Word for word, and with pictures excluded, copy out all the records that follow.

Saved entries:
BEGIN
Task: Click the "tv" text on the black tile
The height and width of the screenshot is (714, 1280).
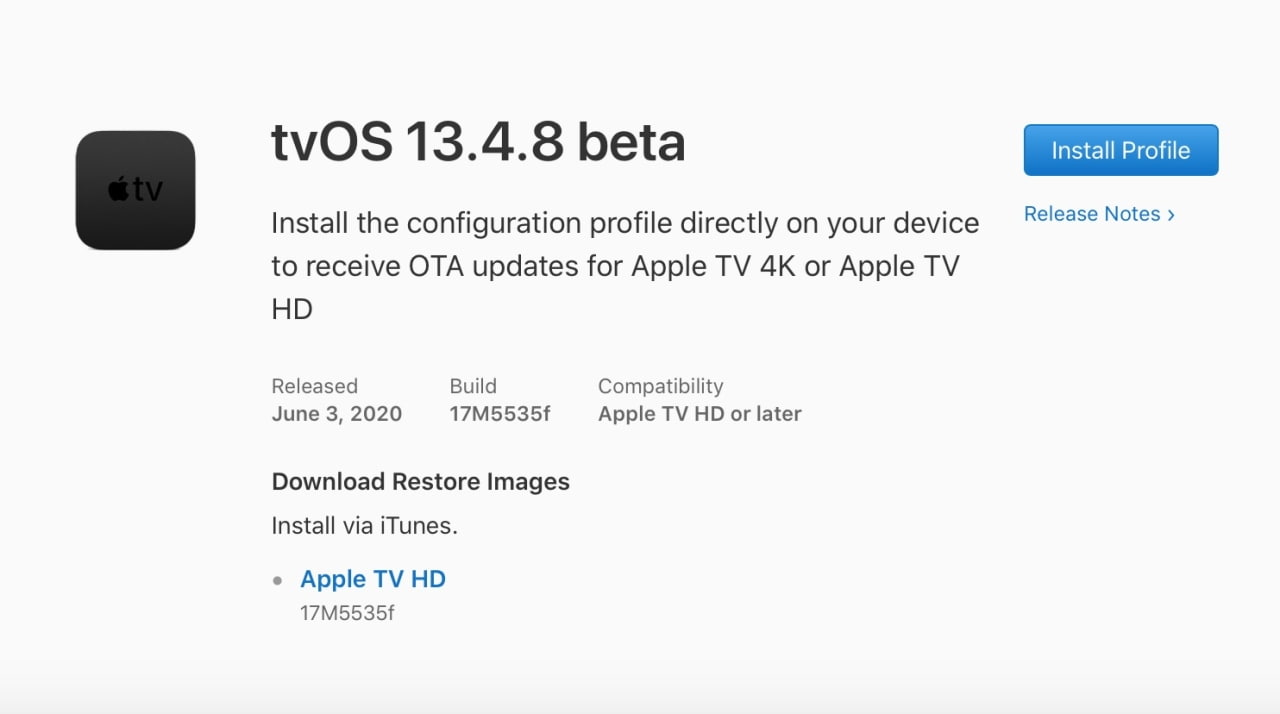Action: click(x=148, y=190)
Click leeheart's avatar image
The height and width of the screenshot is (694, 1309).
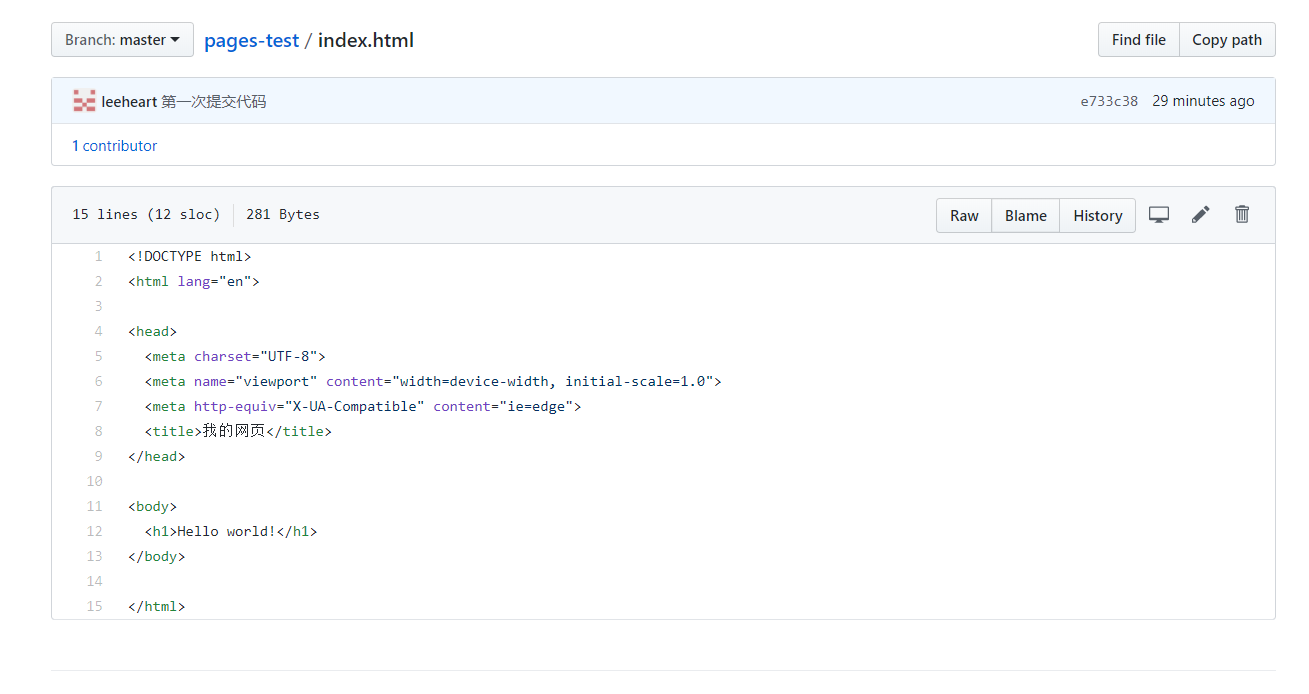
END
Completed task:
Task: Click the "tv" text on the black tile
The height and width of the screenshot is (714, 1280).
Action: click(x=148, y=190)
Click leeheart's avatar image
The height and width of the screenshot is (694, 1309).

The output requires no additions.